Problem to solve: Copy out each line of the data that contains "radio".

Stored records
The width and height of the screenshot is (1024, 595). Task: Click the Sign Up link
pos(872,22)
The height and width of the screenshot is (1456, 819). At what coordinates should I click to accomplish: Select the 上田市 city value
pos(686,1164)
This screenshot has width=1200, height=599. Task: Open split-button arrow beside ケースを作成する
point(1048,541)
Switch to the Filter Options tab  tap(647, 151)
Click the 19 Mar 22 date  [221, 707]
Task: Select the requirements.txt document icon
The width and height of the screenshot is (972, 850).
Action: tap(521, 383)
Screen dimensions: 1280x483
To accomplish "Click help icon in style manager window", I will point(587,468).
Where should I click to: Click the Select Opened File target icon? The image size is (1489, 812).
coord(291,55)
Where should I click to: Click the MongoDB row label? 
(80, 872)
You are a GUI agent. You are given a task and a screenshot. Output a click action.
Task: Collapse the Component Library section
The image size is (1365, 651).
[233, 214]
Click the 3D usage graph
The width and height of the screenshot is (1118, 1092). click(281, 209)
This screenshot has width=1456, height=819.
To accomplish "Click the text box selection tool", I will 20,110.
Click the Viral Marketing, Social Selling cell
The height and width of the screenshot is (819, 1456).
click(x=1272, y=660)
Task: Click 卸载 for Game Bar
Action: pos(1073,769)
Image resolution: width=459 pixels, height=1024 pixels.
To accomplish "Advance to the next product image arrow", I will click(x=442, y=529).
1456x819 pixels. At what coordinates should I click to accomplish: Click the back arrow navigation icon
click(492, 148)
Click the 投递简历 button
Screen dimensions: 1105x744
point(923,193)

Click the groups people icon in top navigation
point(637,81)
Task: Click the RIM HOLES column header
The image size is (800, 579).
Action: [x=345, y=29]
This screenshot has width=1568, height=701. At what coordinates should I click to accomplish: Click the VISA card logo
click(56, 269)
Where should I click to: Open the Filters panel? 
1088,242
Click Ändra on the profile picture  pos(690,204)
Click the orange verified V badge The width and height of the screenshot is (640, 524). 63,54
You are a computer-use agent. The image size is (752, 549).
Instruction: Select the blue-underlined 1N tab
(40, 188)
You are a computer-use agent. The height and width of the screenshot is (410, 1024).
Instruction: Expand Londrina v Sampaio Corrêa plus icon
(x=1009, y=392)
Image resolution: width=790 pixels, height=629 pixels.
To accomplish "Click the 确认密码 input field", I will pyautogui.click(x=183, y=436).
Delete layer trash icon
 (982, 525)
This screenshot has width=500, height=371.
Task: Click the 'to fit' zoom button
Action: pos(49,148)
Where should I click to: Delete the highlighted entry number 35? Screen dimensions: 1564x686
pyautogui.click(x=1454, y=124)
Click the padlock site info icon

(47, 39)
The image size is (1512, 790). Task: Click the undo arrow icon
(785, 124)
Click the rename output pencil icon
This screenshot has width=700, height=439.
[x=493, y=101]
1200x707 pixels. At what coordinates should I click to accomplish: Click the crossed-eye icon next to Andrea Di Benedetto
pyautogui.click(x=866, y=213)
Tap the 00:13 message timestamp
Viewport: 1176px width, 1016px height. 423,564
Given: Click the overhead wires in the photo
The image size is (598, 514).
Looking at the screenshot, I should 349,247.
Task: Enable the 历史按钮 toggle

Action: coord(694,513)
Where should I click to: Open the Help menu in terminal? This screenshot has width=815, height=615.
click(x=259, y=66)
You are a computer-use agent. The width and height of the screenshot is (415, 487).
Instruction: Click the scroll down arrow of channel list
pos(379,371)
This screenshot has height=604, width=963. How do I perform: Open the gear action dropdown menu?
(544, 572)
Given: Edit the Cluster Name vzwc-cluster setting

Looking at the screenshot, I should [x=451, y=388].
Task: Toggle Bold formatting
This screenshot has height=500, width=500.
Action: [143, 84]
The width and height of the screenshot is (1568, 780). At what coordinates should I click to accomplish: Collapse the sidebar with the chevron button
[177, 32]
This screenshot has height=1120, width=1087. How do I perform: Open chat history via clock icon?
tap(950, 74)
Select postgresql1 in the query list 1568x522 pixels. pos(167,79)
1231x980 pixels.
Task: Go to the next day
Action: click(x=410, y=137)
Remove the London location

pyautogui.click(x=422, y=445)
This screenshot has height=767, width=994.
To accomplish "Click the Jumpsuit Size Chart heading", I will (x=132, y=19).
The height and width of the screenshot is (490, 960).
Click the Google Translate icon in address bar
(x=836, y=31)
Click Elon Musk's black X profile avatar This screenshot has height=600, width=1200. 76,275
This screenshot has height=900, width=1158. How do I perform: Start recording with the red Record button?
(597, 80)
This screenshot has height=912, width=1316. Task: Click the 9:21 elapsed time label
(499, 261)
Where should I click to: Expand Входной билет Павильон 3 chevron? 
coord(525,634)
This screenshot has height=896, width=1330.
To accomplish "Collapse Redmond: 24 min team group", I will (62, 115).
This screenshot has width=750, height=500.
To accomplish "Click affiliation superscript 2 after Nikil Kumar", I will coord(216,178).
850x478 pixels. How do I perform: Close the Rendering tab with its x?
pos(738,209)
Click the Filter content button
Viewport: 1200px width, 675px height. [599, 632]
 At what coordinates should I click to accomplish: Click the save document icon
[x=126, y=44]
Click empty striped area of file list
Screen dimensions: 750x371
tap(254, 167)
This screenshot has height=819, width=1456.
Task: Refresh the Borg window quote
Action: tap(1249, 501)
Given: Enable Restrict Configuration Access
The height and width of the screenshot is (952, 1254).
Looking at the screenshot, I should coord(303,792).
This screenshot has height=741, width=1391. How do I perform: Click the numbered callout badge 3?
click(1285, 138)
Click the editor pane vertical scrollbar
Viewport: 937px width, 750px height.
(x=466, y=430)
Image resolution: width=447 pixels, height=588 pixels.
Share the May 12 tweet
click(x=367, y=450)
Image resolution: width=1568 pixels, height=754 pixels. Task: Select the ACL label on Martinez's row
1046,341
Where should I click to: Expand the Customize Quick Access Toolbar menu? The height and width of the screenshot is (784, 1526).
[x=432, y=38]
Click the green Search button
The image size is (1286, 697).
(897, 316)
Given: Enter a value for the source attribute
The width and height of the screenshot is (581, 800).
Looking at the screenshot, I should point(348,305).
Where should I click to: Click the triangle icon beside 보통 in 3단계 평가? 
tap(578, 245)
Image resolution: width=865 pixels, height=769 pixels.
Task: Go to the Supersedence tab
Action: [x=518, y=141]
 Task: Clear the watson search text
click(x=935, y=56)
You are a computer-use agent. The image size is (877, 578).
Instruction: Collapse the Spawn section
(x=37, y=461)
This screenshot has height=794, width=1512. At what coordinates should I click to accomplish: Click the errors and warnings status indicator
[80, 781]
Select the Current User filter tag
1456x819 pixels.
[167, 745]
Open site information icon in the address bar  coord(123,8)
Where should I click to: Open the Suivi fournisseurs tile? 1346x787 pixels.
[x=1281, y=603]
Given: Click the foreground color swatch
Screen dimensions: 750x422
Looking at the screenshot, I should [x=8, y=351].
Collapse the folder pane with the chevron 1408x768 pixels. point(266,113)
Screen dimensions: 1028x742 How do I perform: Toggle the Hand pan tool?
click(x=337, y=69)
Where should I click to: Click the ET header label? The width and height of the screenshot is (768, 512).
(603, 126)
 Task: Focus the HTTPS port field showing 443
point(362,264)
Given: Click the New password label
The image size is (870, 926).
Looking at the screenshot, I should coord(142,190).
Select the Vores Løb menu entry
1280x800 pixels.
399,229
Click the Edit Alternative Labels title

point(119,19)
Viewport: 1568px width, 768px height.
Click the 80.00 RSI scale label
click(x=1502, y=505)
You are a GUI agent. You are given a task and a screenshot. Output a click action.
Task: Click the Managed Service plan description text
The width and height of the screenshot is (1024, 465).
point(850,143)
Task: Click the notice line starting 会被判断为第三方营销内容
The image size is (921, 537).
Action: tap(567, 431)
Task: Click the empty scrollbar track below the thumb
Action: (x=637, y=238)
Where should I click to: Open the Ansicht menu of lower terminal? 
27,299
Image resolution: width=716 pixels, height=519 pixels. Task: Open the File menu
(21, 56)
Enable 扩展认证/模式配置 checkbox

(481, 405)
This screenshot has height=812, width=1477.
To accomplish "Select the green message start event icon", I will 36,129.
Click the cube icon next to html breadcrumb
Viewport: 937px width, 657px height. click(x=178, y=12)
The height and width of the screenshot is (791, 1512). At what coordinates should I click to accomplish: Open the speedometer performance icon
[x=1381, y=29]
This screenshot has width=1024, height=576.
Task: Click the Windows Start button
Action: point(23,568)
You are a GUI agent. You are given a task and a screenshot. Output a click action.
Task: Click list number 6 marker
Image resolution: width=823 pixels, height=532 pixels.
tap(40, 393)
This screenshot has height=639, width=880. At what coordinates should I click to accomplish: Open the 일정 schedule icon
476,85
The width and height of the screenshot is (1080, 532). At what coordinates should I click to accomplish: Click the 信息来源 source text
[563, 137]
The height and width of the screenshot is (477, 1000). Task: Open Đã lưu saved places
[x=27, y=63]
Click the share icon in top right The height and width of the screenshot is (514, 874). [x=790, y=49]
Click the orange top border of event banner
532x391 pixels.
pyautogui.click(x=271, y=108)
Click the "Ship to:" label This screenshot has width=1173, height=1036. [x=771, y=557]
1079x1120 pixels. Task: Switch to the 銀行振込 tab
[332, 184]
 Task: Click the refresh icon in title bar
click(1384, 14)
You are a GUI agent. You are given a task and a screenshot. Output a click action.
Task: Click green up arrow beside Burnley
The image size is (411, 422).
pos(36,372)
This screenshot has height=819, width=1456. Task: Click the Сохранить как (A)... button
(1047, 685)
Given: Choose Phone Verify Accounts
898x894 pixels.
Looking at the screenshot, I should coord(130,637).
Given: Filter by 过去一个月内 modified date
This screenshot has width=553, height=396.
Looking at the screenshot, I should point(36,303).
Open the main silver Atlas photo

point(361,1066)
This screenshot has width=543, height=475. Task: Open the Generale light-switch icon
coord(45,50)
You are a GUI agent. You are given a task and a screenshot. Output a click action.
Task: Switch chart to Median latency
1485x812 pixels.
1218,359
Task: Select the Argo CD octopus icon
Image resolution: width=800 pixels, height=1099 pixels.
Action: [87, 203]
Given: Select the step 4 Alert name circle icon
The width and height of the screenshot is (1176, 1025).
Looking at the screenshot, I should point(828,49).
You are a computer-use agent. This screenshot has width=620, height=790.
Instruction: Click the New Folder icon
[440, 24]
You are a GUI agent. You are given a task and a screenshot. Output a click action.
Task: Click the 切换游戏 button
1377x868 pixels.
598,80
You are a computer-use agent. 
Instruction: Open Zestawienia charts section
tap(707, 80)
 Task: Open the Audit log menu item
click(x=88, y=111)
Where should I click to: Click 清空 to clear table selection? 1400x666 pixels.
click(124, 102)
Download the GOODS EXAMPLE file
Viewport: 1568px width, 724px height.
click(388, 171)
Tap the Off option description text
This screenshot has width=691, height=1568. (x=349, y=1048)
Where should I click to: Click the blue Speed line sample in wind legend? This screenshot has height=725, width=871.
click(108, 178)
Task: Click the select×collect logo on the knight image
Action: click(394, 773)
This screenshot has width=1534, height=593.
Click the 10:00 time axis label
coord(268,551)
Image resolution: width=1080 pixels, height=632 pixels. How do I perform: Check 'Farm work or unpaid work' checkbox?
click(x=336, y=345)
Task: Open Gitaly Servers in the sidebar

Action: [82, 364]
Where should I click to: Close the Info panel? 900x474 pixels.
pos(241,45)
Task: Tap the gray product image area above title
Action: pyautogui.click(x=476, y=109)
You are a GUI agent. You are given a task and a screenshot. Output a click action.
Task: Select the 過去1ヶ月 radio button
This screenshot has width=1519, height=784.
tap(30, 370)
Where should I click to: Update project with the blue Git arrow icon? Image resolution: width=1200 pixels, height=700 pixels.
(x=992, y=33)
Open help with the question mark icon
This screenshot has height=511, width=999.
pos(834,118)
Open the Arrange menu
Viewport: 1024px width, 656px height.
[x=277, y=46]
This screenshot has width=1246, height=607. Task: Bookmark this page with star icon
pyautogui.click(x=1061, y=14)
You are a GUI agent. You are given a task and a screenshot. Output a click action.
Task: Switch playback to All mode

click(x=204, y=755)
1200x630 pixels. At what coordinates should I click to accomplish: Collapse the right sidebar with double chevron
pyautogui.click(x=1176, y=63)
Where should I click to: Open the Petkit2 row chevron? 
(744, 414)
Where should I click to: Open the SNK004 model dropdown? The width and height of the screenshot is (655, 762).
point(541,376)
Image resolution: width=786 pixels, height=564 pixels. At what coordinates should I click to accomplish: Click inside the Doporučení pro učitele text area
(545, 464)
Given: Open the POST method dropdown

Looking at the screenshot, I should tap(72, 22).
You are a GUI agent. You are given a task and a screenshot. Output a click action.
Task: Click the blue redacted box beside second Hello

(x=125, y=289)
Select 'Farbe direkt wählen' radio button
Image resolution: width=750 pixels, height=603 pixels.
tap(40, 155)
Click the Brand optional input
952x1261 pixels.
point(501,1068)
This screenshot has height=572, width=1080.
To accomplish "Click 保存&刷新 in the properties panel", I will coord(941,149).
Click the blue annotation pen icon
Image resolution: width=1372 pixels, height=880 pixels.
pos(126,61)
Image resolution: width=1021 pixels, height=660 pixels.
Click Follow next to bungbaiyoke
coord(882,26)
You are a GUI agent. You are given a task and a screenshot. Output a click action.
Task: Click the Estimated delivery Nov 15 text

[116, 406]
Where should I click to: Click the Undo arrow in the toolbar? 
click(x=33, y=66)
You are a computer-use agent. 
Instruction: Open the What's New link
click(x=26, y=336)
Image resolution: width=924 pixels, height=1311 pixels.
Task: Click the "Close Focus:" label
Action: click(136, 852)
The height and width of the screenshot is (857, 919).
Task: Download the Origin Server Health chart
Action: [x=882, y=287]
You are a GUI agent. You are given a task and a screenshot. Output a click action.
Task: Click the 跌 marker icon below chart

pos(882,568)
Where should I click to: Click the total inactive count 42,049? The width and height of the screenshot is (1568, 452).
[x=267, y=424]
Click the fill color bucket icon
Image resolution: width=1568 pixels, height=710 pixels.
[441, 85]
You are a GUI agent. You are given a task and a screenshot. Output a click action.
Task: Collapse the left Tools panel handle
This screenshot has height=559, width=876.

Expected answer:
Task: Select the 過去1ヶ月 radio button
Select 'Farbe direkt wählen' radio button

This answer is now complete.